Volume 698: debated on Monday 21 January 2008

asked Her Majesty's Government:

What is the total cost to the taxpayer of the recent horserace-fixing prosecution; what is the breakdown of those costs; and why the main prosecution expert witness was someone whose evidence was considered by the trial judge to have very little value. [HL1115]

Three cases emanated from the City of London Police’s investigation into allegations of horserace fixing. The first was R v Rodgers & others. This case was concluded on 7 December 2007, when the judge directed the jury to acquit the six defendants in the case. The prosecution offered no evidence in respect of the two other trials.

The break-down of the prosecution costs in respect of these three cases is as follows:

prosecution counsels' costs (three counsel were briefed): £701,480.37

witness expenses: £14,527.04

ancillary costs, including electronic presentation of evidence: £234,815.91

Total: £950,823.32.

The cost to the taxpayer would also include Crown Prosecution Service (CPS) staff costs; police costs; defence costs (which are to be paid out of central funds); and court costs. Staff costs are attributable to the operation of the CPS as a whole and cannot be assessed on an individual case basis. I am unable to comment on police, defence and court costs as these figures are not kept by the CPS.
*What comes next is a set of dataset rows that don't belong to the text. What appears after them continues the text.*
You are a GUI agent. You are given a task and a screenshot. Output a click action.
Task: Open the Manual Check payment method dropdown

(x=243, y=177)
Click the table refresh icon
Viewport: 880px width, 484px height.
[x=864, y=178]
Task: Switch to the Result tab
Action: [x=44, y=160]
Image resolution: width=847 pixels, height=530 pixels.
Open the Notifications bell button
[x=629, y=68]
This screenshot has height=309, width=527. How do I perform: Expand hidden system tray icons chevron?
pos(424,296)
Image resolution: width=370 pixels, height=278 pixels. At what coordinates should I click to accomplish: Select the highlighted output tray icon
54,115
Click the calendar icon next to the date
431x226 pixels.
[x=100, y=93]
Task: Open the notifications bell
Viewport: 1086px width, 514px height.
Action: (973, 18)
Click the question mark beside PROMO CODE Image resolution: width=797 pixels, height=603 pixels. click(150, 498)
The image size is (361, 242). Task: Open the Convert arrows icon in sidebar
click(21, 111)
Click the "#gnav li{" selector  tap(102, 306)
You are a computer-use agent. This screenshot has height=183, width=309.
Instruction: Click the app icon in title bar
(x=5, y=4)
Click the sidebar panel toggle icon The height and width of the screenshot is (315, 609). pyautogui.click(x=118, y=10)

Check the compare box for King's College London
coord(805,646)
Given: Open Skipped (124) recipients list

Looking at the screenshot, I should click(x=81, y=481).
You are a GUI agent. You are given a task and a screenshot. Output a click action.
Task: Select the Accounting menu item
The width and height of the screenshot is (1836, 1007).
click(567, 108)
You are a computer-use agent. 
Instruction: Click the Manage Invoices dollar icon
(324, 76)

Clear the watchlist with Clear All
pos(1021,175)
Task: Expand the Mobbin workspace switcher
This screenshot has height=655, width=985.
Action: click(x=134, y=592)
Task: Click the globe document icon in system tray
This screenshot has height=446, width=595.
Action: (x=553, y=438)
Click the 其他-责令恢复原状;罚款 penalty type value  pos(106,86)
On 7 December 2007, the judge in the R v Rodgers & others case delivered a detailed ruling. In it, he specifically commented that the expert witness's statements were clearly expressed in terms that suggested that he did have appropriate expertise in UK racing rules and practices and that, in 13 out of the 27 suspect races (which formed the basis of the prosecution's case), he had concluded that there was a prima facie case that the jockey in question was in breach of the relevant UK racing rule. The judge further commented that, when giving his evidence in chief, the expert witness said nothing to call into question his expertise in UK racing, either by reference to the rules or the practices of UK racing, and that “remarkably, it was only as a result of and during (the expert's) cross-examination that the very significant limitations and shortcomings in the evidence that he was really able to give first became apparent”. In particular, the judge said that some of the witness's responses during cross-examination were tantamount to the witness disqualifying himself from giving expert evidence in relation to the suspect races. The judge, therefore, concluded that the probative value of the expert's evidence, following extensive cross-examination, was so limited that very little, if any, weight or value could be attached to it. The judge found that in these circumstances he had to direct the jury to acquit the defendants.

asked Her Majesty's Government:

Whether the recent horserace-fixing prosecution will have a detrimental effect on the future of horse breeding and horseracing in the United Kingdom; and where the responsibility for management of the prosecution case lies. [HL1116]

The Government believe that horse breeding and horseracing have a secure future in the United Kingdom, particularly in the light of developments such as the establishment of the British Horseracing Authority. Responsibility for the management of the prosecution of the recent case of R v Rodgers & others lies with the Crown Prosecution Service.